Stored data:
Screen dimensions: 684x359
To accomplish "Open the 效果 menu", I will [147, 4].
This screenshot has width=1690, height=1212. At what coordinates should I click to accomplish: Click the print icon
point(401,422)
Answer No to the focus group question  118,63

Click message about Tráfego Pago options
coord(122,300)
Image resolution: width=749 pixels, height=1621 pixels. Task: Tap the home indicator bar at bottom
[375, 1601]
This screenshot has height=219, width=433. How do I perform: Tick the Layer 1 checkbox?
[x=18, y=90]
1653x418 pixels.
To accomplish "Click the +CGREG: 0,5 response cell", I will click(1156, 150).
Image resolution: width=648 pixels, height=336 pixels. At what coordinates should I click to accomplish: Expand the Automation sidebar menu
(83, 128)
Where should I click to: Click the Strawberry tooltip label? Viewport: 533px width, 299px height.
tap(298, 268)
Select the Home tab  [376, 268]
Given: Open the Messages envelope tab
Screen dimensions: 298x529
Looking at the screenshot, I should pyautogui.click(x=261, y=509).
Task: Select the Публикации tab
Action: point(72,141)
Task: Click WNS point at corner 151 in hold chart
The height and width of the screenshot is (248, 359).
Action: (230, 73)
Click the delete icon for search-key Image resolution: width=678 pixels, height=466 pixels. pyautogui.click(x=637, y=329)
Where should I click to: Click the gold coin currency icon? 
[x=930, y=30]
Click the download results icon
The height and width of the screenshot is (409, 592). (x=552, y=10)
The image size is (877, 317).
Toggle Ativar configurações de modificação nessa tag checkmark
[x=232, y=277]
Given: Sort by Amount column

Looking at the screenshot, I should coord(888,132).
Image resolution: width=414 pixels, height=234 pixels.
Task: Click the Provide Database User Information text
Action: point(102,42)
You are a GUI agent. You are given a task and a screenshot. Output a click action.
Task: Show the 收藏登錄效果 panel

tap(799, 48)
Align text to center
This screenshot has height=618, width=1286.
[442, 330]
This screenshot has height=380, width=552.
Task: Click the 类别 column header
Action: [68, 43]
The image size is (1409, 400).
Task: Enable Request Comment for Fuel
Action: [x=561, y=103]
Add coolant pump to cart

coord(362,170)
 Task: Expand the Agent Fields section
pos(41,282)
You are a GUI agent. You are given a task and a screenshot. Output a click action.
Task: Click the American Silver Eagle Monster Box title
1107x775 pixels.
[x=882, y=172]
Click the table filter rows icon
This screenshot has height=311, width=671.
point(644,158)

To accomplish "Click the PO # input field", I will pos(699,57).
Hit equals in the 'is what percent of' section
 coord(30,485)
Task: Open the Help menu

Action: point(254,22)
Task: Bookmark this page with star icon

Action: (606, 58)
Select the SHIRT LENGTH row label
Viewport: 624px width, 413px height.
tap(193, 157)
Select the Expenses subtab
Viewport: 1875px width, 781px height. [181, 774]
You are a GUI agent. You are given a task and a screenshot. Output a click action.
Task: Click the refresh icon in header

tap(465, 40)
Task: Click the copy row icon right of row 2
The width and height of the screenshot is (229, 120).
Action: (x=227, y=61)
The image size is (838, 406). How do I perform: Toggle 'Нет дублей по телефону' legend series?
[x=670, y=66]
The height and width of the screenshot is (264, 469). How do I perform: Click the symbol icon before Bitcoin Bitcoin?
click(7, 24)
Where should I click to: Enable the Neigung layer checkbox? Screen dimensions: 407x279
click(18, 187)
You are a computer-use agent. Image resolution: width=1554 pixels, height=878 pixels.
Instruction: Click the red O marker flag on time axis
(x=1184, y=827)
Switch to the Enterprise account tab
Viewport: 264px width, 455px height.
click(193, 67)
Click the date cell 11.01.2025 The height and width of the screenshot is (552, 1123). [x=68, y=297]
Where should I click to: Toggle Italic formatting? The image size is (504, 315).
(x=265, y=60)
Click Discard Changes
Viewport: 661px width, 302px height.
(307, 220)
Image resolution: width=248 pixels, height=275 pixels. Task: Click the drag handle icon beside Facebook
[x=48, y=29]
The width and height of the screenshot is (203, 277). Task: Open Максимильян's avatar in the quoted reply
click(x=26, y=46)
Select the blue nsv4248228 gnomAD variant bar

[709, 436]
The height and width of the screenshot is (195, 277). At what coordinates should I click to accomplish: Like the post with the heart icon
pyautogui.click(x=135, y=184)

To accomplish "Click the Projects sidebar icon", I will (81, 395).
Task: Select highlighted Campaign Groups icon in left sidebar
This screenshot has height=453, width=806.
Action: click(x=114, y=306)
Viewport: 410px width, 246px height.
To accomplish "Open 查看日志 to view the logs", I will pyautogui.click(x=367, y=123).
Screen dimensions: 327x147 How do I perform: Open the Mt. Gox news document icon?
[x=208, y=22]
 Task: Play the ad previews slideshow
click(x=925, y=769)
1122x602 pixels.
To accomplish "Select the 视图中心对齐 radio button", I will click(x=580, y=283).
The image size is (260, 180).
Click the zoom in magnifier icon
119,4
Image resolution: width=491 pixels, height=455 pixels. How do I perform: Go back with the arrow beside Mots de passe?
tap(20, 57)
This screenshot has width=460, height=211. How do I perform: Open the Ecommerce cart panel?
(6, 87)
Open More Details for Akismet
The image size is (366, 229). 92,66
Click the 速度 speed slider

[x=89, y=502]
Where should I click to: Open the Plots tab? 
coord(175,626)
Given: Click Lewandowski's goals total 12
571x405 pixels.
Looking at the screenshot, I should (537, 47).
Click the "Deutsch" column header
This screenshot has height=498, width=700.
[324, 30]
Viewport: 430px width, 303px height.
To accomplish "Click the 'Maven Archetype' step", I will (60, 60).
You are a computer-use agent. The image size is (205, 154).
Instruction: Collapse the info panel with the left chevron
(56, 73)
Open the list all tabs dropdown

#### [Work order]
Quote the data above from the line containing "The image size is (838, 406)." to the line containing "You are a computer-use agent. Image", inclusive, and stop.

#### [Task answer]
The image size is (838, 406). How do I perform: Toggle 'Нет дублей по телефону' legend series?
[x=670, y=66]
The height and width of the screenshot is (264, 469). How do I perform: Click the symbol icon before Bitcoin Bitcoin?
click(7, 24)
Where should I click to: Enable the Neigung layer checkbox? Screen dimensions: 407x279
click(18, 187)
You are a computer-use agent. Image resolution: width=1554 pixels, height=878 pixels.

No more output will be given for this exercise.